(About this exercise): Every line holding "Bitcoin" should be copied from the records below.

[[ Records to use open ]]

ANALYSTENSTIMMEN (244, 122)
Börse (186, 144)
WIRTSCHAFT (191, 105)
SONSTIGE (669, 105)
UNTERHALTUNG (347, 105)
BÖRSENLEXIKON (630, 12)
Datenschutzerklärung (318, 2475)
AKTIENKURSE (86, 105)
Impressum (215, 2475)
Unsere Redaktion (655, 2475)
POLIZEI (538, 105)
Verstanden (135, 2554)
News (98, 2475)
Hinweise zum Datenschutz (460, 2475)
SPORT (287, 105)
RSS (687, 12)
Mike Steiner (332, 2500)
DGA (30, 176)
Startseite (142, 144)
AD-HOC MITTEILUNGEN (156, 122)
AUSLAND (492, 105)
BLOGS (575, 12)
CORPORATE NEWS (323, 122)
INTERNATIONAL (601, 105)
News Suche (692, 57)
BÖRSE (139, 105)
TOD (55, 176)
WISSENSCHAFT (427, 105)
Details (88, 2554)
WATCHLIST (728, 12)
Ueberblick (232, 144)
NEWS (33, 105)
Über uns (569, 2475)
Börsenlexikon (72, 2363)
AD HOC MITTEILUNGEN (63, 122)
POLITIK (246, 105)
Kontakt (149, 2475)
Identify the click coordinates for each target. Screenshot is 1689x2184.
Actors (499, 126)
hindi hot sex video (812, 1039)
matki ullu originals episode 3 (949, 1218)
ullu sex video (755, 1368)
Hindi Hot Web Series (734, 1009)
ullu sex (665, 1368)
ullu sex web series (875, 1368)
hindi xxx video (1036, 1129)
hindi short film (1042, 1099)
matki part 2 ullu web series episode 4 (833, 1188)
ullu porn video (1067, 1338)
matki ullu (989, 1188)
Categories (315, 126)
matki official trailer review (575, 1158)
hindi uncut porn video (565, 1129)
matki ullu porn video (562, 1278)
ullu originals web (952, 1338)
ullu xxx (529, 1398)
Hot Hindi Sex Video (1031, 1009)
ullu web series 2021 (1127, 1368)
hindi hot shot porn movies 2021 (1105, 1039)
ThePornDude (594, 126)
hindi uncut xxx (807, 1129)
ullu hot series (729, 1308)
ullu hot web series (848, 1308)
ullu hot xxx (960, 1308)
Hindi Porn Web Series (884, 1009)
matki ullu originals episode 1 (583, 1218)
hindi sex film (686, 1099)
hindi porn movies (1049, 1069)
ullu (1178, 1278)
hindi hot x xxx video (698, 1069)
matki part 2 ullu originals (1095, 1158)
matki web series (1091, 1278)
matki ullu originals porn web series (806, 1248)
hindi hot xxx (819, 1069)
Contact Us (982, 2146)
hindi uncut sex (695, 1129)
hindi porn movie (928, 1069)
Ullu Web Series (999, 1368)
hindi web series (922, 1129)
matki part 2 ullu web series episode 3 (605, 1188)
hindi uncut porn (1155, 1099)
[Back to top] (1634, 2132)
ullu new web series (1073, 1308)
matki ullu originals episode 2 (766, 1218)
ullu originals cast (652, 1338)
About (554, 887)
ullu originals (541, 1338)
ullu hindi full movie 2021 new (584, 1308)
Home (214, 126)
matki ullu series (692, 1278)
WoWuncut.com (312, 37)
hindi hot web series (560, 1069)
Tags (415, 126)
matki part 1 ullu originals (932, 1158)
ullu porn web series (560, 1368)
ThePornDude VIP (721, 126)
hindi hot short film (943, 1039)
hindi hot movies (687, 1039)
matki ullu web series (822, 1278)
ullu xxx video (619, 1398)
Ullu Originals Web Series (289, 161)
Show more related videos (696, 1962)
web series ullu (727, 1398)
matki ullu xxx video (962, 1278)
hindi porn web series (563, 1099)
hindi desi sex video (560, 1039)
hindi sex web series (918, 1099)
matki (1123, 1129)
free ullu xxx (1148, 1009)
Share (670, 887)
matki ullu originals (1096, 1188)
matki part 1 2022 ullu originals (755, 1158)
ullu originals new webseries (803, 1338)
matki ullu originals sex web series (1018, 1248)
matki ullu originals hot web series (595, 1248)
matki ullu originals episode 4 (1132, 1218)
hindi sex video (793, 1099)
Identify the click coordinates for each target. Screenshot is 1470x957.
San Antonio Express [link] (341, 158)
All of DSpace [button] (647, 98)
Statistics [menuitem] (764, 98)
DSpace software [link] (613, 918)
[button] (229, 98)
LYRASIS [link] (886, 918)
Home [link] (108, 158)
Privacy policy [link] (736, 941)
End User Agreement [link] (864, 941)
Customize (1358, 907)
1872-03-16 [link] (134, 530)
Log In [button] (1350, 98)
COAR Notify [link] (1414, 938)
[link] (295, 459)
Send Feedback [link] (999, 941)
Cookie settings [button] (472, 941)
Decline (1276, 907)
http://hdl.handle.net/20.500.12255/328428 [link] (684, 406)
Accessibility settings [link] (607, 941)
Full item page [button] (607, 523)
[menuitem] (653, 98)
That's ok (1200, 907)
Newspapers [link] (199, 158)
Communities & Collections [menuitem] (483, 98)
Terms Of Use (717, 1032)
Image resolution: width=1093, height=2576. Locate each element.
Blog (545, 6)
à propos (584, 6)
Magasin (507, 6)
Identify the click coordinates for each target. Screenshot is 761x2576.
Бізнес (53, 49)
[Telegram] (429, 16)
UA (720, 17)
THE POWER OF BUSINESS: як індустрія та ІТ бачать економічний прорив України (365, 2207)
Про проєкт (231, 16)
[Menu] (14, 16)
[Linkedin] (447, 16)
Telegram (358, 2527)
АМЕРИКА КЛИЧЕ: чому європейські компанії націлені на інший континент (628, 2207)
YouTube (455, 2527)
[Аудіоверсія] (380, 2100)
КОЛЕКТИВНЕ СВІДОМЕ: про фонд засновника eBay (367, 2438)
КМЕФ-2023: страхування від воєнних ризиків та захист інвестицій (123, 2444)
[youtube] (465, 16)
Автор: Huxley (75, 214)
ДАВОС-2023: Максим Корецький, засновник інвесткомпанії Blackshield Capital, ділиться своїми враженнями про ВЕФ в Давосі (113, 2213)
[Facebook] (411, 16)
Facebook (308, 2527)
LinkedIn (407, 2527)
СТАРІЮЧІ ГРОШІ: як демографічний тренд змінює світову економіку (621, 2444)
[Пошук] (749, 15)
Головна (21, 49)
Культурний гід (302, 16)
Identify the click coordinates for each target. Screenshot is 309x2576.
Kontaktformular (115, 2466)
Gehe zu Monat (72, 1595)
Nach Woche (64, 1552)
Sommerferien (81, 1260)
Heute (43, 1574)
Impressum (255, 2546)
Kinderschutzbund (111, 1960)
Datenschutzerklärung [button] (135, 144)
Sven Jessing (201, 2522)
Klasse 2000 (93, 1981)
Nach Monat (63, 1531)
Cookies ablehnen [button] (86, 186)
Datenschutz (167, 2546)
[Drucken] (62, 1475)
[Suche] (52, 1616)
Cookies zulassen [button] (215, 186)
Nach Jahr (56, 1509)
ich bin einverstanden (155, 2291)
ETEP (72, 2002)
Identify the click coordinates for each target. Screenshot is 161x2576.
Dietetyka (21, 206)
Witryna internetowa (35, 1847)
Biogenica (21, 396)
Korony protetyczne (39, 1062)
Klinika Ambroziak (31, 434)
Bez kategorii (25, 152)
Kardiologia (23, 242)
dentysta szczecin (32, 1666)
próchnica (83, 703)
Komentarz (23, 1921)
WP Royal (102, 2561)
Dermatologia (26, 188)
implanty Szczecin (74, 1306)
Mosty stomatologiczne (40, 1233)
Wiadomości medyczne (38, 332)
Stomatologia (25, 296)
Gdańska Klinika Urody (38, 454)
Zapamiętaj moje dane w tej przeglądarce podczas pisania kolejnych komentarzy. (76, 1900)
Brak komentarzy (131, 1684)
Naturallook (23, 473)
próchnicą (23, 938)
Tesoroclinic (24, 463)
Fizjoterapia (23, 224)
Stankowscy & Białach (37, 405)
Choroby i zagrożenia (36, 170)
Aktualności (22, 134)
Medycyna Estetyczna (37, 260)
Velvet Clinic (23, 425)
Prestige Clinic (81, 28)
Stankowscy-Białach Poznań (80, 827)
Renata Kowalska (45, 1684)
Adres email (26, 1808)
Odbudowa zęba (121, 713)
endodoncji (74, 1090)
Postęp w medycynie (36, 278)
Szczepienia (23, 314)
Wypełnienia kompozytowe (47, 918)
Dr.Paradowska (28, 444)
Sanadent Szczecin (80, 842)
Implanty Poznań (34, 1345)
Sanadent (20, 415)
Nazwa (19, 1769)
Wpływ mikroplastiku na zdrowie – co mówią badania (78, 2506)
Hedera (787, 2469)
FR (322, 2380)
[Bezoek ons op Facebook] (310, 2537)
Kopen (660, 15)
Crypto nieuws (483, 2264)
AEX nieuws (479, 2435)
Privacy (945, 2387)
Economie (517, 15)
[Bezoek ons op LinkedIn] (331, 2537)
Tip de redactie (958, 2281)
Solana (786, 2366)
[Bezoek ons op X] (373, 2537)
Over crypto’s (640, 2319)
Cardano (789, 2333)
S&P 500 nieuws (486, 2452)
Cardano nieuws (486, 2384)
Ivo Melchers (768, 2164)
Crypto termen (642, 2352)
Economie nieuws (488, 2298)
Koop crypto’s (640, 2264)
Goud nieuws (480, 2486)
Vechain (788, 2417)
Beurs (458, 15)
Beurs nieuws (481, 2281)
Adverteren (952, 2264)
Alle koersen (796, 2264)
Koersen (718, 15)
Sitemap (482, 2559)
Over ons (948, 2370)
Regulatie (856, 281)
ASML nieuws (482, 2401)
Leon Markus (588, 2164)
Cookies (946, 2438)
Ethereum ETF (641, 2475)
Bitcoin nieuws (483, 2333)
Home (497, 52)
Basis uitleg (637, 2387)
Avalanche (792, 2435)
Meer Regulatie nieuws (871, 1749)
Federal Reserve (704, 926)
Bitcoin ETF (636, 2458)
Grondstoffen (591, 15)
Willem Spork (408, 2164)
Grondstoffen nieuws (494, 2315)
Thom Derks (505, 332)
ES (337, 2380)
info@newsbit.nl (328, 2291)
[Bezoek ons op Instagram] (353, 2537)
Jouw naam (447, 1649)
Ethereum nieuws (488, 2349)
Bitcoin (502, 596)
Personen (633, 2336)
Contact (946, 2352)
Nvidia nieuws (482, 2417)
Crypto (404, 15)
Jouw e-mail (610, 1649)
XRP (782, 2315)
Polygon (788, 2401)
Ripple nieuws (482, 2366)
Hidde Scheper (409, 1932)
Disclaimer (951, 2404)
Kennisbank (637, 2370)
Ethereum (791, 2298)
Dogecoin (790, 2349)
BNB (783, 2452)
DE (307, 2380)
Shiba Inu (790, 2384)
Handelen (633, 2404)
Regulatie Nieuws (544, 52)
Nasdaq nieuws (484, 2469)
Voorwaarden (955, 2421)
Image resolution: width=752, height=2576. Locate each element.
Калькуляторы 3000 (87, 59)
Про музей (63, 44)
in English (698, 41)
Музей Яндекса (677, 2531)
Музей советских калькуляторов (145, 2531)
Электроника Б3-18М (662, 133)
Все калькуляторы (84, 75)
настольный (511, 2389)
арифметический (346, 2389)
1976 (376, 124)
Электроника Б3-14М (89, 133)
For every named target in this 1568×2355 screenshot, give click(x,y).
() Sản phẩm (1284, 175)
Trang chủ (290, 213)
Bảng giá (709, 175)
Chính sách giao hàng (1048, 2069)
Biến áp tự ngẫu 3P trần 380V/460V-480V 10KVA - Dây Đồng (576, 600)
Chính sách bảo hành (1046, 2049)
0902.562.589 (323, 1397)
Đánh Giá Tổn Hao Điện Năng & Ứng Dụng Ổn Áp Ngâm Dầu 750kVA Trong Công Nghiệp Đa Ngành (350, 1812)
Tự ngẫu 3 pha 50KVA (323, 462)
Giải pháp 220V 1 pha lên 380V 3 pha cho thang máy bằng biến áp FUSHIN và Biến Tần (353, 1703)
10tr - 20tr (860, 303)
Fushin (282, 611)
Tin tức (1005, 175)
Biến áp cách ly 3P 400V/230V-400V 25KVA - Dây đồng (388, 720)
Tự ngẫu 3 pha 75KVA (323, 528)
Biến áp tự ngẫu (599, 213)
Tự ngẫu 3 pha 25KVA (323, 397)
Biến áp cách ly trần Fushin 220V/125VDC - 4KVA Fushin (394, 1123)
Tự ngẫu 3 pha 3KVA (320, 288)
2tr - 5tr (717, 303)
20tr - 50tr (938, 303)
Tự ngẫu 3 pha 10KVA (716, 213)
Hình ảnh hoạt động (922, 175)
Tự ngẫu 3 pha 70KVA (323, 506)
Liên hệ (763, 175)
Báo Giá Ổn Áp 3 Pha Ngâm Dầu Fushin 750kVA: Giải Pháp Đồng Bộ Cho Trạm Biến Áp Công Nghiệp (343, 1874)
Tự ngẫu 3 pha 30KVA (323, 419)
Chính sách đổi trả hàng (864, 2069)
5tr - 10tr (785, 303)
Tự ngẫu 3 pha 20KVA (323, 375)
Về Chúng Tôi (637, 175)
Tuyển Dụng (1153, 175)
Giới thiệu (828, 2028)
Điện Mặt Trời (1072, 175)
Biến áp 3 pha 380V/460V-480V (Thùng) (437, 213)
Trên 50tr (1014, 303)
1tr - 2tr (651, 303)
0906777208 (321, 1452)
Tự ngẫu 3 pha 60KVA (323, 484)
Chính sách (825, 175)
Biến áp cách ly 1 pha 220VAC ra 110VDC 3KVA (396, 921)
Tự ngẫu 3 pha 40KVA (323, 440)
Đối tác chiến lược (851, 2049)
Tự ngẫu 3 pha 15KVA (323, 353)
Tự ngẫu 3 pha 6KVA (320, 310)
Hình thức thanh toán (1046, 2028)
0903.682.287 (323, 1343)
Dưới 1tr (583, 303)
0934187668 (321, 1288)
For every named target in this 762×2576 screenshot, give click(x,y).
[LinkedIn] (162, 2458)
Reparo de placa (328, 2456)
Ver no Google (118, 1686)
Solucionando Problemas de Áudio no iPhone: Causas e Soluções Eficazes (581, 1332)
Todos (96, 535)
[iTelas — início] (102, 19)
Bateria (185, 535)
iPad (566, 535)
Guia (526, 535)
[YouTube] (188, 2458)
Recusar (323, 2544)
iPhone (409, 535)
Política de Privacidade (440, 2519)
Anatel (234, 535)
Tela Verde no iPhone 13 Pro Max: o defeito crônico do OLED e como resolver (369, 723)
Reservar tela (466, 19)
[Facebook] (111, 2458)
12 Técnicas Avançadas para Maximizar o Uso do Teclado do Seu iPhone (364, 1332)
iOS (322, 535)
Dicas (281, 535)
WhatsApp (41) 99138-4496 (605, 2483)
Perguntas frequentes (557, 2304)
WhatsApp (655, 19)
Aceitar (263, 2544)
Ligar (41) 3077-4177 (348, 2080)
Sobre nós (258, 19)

[[ Records to use closed ]]

(Reply to the task):
Bitcoin nieuws (483, 2333)
Bitcoin ETF (636, 2458)
Bitcoin (502, 596)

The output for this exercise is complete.